Two Argentinian palaentologists played out a drama of scientific rivalry. Dr. Florentino Ameghino was first to write about the beast and named it Neomylodon Listai Ameghino, declaring it still alive and roaming the plains of Patagonia. Dr. F. P. Moreno responded by pronouncing it extinct since thousands of years. A number of European scientists arrived at the spot or had material sent to their museums for closer scrutiny, creating an intense scientific debate about the animal. This way, some of the material found in the cave ended up in Sweden, other parts in London and Berlin. Some findings made their way much later also to Helsinki.
While scientists were soon doubtful about the existence of the living Neomylodon, the popular press was all the more enthusiastic. A price was promised to the one who could hunt down a specimen, and the Daily Express in London sent off a hunting team. Over the years the interest faded, as of course no-one could find and shoot an animal that had been extinct since more than 10.000 years. The Neomylodon proved to be a result more of wishful thinking than of science.

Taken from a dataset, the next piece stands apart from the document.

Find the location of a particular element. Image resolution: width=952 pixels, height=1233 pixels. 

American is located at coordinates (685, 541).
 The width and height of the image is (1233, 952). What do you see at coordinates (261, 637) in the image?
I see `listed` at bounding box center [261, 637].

Axel Straschnoy’s exhibition Neomylodon Listai Ameghino approaches this footnote in the history of science critically and from a multitude of angles. The four vitrines are designed to host the complete findings now spread to different museums in Argentina, Chile, England, Germany, Sweden and Finland, plus the originals of the essential texts published on the animal during the years around 1900. But while the texts remain the same each time the work is displayed on its tour across the world, two of the vitrines will be mostly empty and only show what is available in the local collections.
Thus mirrored, the story of the Neomylodon becomes less a story about science than about the construction of myths as well as of truths. It is also a study of colonialism at work. It quite clearly displays the ironic truth that barely any findings ended up in the country where they were excavated.
Not the least, Neomylodon Listai Ameghino addresses the cultures of display, as well as the roles of the spectator in science and art. By moving between different ways of seeing and of showing artifacts, the vitrines themselves become witnesses of how authority and “truth” is transferred through the methodologies of display.